Technik der herstellung fast orthodiagraphischer herzphotogramme vermittelst rontgeninstrumentarien mit kleiner elektrizitatsquelle. Wien Klin Rdsch., 1905,19,279-82.
Rontgenology, the borderlands of the normal and early pathological in the skiagram, New York, William Wood and Company, 1928.
Alban Kohler was a German physician and studied at the University of Berlin. He was a pioneer in radiology and performed the first telerontgenogram (chest X-ray) as shown below in 1903. His contributions are regarded among the most important of the first decades of radiology.

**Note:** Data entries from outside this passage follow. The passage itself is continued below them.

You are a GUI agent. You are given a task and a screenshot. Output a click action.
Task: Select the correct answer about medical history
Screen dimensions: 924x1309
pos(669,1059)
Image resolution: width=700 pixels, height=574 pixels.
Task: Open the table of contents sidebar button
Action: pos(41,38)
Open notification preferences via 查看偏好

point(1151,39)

Kohler introduced the technique of teleradiography to achieve improved X-ray visualization of the heart in 1905. During teleradiography, the patient and film were placed 3m from the tube (not less than 1.5m), a distance significantly greater than used for fluoroscopy. The size and the shape of the heart were then recorded on a chest film. The motion of the heart in systole and diastole could be visualized by kymography.
This new procedure excluded the personal factor of the operator which was indispensable in orthodiagraphy. Kohler stated that the margin of error by experienced orthodiagraphers in calculating the size of the heart was about 1-2 cm whereas this margin was reduced to less than 3mm in teleradiography.
His textbook entitled, "Rontgenology, the borderlands of the normal and early pathological in the skiagram," appeared in 1928. The first German edition was published in 1910. It was considered a reference book because of its clarity and the detailed description of normal and pathological conditions.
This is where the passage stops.